18. A method for identifying a nucleic acid sequence containing a marker for Ganoderma pathogenesis comprising the steps of:

(a) extracting DNA from a group of pathogenic and non-pathogenic Ganoderma strains;

(b) preparing whole-genome sequencing libraries of each of the pathogenic and non- pathogenic Ganoderma strain using the extracted DNA of step (a);

(c) sequencing the libraries from step (b) to form a plurality of sequencing reads;

(d) assembling the sequencing reads from step (c) to generate a backbone sequence for the pathogenic Ganoderma strain and a backbone sequence for the non-pathogenic Ganoderma strain;

(e) mapping the sequencing reads from step (c) from each strain to the backbone sequence of step (d) to perform comparative genomics to identify variant sequence(s);

(f) designing and preparing primers from the variant sequence(s) from step (e);

(g) applying the primers prepared from step (f) to DNA extracted from the pathogenic and non-pathogenic Ganoderma strains for DNA amplification and sequencing; and

(h) classifying the variant sequence(s) into those associated with the pathogenic Ganoderma strains and those associated with the non-pathogenic Ganoderma strains.

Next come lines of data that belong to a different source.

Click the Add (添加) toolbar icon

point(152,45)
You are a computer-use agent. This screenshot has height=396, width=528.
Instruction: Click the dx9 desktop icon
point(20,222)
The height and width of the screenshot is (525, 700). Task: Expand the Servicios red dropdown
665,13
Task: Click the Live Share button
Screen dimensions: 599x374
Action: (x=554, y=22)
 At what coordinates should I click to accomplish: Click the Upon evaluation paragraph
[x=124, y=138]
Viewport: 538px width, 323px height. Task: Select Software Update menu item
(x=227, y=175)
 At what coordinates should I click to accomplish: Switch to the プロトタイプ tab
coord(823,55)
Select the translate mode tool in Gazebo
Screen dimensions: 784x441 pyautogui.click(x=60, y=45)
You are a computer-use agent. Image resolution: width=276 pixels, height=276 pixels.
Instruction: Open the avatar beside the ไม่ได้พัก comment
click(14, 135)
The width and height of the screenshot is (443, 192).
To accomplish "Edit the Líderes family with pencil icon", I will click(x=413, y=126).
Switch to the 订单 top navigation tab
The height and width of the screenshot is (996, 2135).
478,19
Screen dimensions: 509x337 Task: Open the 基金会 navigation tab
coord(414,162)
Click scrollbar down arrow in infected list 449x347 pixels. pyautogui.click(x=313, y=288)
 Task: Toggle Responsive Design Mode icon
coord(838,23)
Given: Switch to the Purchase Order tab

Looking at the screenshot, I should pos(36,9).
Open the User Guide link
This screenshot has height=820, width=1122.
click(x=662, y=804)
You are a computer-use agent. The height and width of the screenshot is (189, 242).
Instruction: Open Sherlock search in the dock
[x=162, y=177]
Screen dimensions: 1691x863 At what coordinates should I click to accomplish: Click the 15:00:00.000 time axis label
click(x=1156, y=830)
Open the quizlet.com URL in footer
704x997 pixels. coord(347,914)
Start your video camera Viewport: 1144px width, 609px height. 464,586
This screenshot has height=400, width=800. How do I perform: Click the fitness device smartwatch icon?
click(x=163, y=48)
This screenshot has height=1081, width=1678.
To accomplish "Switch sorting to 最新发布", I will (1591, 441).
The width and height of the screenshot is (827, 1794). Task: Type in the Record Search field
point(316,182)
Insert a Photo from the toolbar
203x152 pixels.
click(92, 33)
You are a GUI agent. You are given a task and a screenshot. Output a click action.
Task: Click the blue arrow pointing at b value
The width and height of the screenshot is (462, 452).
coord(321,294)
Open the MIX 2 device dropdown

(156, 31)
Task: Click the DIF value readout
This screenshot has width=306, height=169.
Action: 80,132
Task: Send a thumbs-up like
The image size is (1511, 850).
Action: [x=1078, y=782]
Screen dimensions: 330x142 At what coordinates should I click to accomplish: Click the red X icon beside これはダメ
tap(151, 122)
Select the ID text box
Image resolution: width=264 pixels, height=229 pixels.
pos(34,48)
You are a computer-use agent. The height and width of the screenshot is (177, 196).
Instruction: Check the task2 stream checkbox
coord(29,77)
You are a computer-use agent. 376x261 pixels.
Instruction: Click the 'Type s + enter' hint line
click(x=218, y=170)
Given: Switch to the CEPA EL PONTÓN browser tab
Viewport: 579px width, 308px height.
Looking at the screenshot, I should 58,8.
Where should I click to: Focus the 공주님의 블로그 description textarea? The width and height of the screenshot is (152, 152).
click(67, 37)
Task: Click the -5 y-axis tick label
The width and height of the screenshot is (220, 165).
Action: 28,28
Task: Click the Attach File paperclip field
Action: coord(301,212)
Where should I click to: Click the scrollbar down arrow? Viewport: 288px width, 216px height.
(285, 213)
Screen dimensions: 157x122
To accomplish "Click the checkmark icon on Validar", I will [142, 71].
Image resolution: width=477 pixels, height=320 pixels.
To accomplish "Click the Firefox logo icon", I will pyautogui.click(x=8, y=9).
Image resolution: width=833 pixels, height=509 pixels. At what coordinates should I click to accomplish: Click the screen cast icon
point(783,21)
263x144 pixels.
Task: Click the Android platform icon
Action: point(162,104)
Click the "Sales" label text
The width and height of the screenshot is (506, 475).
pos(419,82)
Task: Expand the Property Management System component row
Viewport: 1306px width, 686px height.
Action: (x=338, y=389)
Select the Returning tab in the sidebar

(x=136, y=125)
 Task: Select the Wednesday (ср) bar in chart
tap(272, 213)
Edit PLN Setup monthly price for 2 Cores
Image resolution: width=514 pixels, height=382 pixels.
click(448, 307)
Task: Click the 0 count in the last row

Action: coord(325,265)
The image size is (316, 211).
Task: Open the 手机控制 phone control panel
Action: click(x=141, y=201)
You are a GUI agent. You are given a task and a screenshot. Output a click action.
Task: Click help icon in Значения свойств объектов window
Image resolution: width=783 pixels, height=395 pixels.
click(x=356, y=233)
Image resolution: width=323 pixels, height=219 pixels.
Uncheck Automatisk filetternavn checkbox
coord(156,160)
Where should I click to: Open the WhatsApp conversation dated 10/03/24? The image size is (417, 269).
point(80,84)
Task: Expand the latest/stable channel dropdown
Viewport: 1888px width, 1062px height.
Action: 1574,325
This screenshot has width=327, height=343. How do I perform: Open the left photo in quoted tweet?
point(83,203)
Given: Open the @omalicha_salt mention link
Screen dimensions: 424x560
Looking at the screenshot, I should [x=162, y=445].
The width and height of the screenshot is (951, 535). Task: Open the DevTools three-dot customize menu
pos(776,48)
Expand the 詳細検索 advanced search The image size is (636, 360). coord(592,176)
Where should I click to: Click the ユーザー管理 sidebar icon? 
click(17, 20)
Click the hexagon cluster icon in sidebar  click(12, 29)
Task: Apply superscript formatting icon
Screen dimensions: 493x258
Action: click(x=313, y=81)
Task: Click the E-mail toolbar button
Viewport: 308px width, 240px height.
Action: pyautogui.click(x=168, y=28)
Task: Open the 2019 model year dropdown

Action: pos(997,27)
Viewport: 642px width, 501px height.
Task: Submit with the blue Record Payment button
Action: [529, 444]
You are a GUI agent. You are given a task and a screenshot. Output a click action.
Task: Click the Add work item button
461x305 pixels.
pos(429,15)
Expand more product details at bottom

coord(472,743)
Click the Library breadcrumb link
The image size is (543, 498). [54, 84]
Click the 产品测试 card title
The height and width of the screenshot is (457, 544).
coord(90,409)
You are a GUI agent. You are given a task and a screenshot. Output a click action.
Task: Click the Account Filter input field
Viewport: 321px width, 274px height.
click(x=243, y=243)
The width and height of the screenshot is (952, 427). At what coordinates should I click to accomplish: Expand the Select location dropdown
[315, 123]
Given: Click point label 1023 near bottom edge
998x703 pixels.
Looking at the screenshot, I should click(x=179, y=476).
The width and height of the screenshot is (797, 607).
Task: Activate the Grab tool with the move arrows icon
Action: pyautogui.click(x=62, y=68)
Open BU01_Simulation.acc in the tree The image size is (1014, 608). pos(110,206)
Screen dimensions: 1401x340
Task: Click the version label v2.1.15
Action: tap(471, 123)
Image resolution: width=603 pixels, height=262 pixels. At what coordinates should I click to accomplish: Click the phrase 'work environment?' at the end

19. An oligonucleotide primer comprising a nucleic acid sequence selected from the group consisting of SEQ ID NOs: 124 to 369.

20. A kit for use in the methods of any one of claims 1 to 18, wherein the kit comprises: (a) one or more primer(s) selected from the group consisting of SEQ ID NOs: 124 to 369 for determining the presence or absence of one or more sequences selected from the group consisting of SEQ ID NOs: 1 to 123;

(b) one or more container(s) suitable for sample collection;

(c) one or more container(s) suitable for sample processing;

(d) one or more reagents for sample processing;

(e) one or more buffer(s);

(f) one or more PCR reagent(s); and

(g) instructions for use in accordance with the methods any one of claims 1 to 18.